Monday, April 29th 2002, 12:00 am
By: News On 6



SEOUL, South Korea (AP) _ General Motors Corp. signed a final deal Tuesday to acquire parts of South Korea's Daewoo Motor Co., gaining an important production foothold in the fast-growing Asian market.

The deal was signed by GM Chairman John F. Smith, Daewoo President Chairman Lee Jong-dae and Jung Keun-young, head of the state-run Korea Development Bank _ the South Korean automaker's main creditor bank.

``GM's investment in this new company allows us to participate in the important South Korean market, and share in the benefits associated with Daewoo's outstanding product development and manufacturing capabilities,'' Smith said in a statement.

The signing capped seven months of tough negotiations. The last obstacle was lifted two weeks ago after Daewoo workers voted for the sale of their company's key assets to the U.S. carmaker.

About 60 labor unionists opposed to the deal occupied the hotel conference room where the signing was scheduled to take place, forcing executives to hold the event an hour later at the offices of Korea Development Bank.

Workers had held violent protests against a GM takeover, which they feared would lead to mass layoffs. The union backed away from its opposition after GM promised to maintain employment at current levels and offered to rehire 300 workers who had been laid off.

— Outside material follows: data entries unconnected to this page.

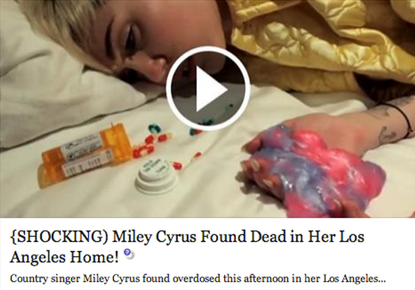The height and width of the screenshot is (290, 415).
Task: Click the white triangle inside the play circle
Action: click(211, 88)
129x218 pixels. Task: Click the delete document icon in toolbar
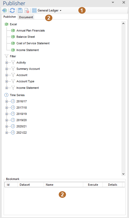[27, 11]
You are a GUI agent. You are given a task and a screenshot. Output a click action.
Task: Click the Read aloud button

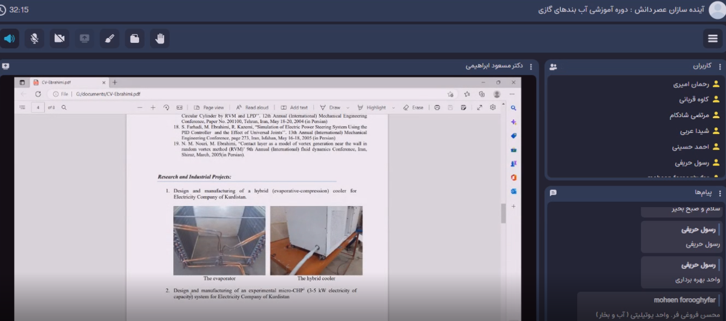(252, 107)
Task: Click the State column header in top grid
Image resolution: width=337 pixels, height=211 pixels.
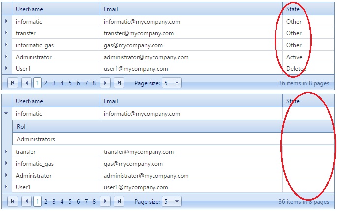Action: [293, 9]

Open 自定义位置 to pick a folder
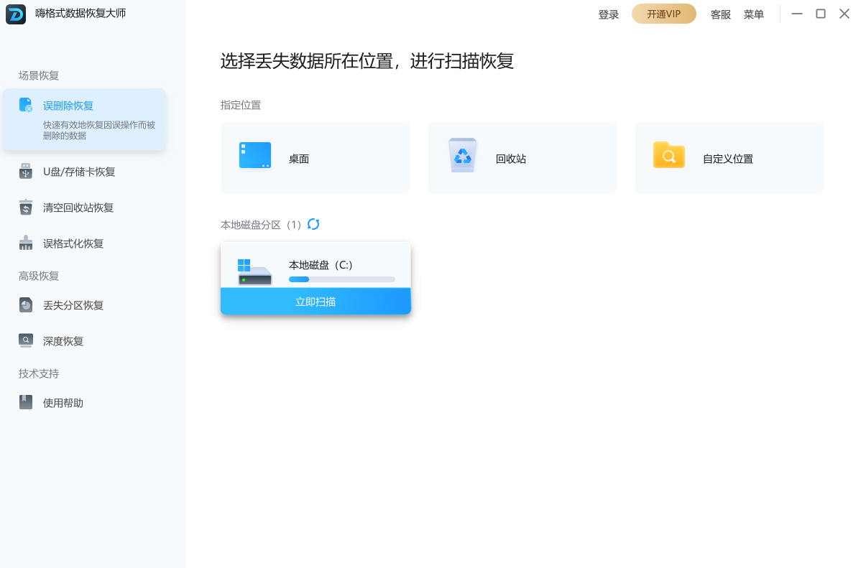(x=669, y=154)
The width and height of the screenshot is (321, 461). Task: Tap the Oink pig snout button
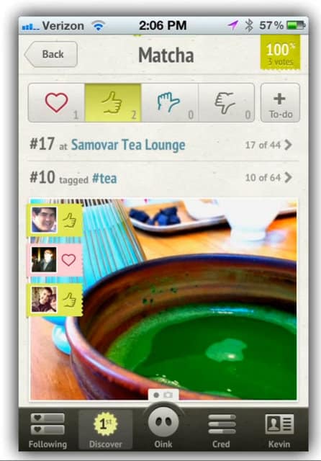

Under the deal, GM will become one of several investors with a financial interest in a newly established company to which Daewoo would sell some of its assets.

The deal requires GM to invest $400 million for a 67 percent stake in the new company, with the remaining 33 percent to be held by Daewoo creditors, who will invest $197 million. The transition is expected to take two to three months, according to a joint statement.

Officials of GM and Daewoo said the new company anticipates annual revenues of about $5 billion.

The deal has symbolic significance for the South Korean government, serving as a litmus test of its resolve to restructure the corporate sector following the 1997-98 Asian financial crisis.

Daewoo Motor was declared bankrupt in 2000 with an estimated debt of $17 billion after years of reckless expansion on borrowed money.

Assets to be contributed to the new company include three manufacturing plants _ two in South Korea and one in Vietnam _ and nine sales subsidiaries in Puerto Rico and European countries, including Austria, France, Germany, Italy, Spain, Switzerland and the Netherlands.

Daewoo's main plant in Bupyong, west of Seoul, will supply the new company with vehicles, engines and other components for at least six years. If the Bupyong plant proves productive, the GM-controlled company will consider its acquisition.